L’auteur déroule ensuite le fil de sa métaphore pour décrire les thèmes qui parcourent cette filmographie, notamment celui de la contamination (le passage d’un « corps étranger » au-delà des limites desdites frontières) avec une belle (et pertinente) comparaison avec le western. Les vampires d’Aux frontières de l’aube pourraient n’être qu’une version réactualisée des indiens de La Prisonnière du désert de John Ford avec cette idée d’aller rechercher en territoire « ennemi »  un être aimé en « voulant préserver la « pureté » de la contamination ».

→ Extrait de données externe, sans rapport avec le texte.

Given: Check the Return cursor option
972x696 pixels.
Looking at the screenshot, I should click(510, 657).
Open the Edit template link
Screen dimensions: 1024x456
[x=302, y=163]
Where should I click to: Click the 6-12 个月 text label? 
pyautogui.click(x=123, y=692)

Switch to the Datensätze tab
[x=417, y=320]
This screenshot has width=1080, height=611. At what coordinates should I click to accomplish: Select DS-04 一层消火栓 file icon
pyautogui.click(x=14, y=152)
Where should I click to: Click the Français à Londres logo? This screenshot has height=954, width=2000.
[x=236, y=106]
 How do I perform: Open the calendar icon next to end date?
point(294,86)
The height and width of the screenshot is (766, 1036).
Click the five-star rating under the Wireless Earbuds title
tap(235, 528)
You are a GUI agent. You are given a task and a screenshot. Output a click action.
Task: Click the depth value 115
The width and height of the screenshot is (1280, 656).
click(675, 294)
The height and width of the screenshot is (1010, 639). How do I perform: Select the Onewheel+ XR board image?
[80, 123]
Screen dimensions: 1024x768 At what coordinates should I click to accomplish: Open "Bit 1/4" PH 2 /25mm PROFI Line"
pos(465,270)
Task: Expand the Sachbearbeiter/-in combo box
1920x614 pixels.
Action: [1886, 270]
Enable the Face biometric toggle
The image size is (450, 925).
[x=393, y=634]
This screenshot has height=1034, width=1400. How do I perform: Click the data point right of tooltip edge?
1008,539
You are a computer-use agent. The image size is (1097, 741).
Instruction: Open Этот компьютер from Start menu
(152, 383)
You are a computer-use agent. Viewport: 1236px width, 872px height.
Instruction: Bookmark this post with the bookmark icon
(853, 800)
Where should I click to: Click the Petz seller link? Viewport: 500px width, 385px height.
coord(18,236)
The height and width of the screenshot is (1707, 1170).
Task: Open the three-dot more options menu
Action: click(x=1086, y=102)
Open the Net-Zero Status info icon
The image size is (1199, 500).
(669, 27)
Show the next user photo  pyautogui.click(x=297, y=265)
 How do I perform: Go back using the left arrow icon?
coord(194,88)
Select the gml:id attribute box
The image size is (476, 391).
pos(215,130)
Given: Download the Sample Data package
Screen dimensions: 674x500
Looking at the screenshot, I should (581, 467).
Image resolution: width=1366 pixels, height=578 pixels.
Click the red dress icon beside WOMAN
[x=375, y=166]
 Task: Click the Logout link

Mais ce qui intéresse Bigelow, c’est également une forme d’hybridation où les repères deviennent plus fluctuants et instables. A ce titre, d’Estais revient sur la question du « genre » (à la fois cinématographique mais également humain) et s’intéresse aux passages de l’un à l’autre, à ce qui n’est jamais figé chez la réalisatrice. Mais l’une des forces de l’ouvrage est aussi de ne pas trop insister sur cette « spécificité féminine » de Bigelow et de tenter davantage de saisir sa singularité d’artiste.

L’essai ne se limite pas à une approche thématique mais tente également de saisir les enjeux esthétiques de cette œuvre, en décrivant notamment l’art de la composition de la cinéaste et ses jeux autour des éléments (l’eau – Point Break, Le Poids de l’eau, K19…-, le feu – Aux frontières de l’aube, Démineurs… etc.)

Enfin, dans la dernière partie de son essai, l’auteur aborde les questions politiques que soulève ce cinéma, notamment en revenant en détail sur les polémiques ayant accueilli Détroit (film que je n’ai pas vu mais dont j’ai une idée plus précise grâce à l’ouvrage de David Da Silva sur les « cultural studies »). Jérôme d’Estais souligne bien les ambiguïtés de la cinéaste lorsqu’il s’agit de représenter la violence (Bigelow a été très inspirée par La Horde sauvage de Peckinpah), préférant au didactisme du cinéma « militant » une attention plus poussée à des personnages nuancés. Au risque de paraître édulcorer la réalité. A travers sa représentation de la violence, c’est également l’Amérique et ses mythes qu’elle interroge. En s’appuyant notamment sur Baudrillard, l’auteur montre ce que les films de la cinéaste nous disent de l’Amérique d’aujourd’hui et de ses images.

L’ensemble comblera, à mon avis, les férus de Kathryn Bigelow. Pour les néophytes comme votre serviteur, il a le grand mérite de titiller la curiosité et de donner envie d’aller explorer un peu mieux cette œuvre.